Öffentlich-rechtliche Entsorgungsträger, die Lachgasbehälter aus der Umwelt aufsammeln oder an ihren Wertstoffhöfen annehmen, müssen diese entweder selbst entsorgen oder mit den Betreibern des Dualen Systems eine einvernehmliche Lösung finden. Bei Entsorgungsträgern mit einem hohen Aufkommen an Lachgasflaschen kann es daher sinnvoll sein, das Thema in die Abstimmungsverhandlungen mit einzubeziehen.

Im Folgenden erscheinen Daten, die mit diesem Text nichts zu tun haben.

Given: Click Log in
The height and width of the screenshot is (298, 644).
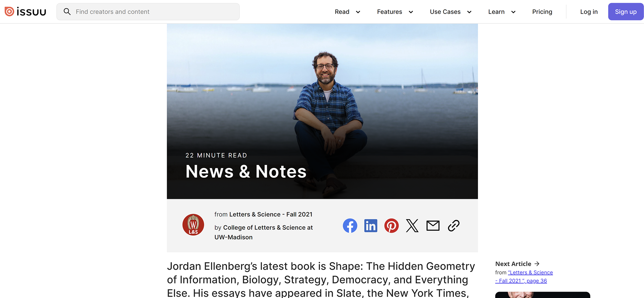Looking at the screenshot, I should pos(589,12).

Mittel- und Langfristige Lösungen können Gesetzesinitiativen auf europäischer und deutscher Ebene sein: In der EU wird die Einführung einer Pfandpflicht für Lachgaskartuschen diskutiert und die Bundesregierung hat im Gesetzesentwurf zur Weiterentwicklung des „neue Psychoaktive Stoffe“-Gesetzes ein Abgabeverbot an Kinder und Jugendliche beschlossen. Das Gesetz soll zwar noch vor den Neuwahlen im Bundestag beschlossen werden, das erscheint momentan jedoch eher unwahrscheinlich. Daher bleibt abzuwarten, ob sich die nächste Bundesregierung dem Thema annimmt.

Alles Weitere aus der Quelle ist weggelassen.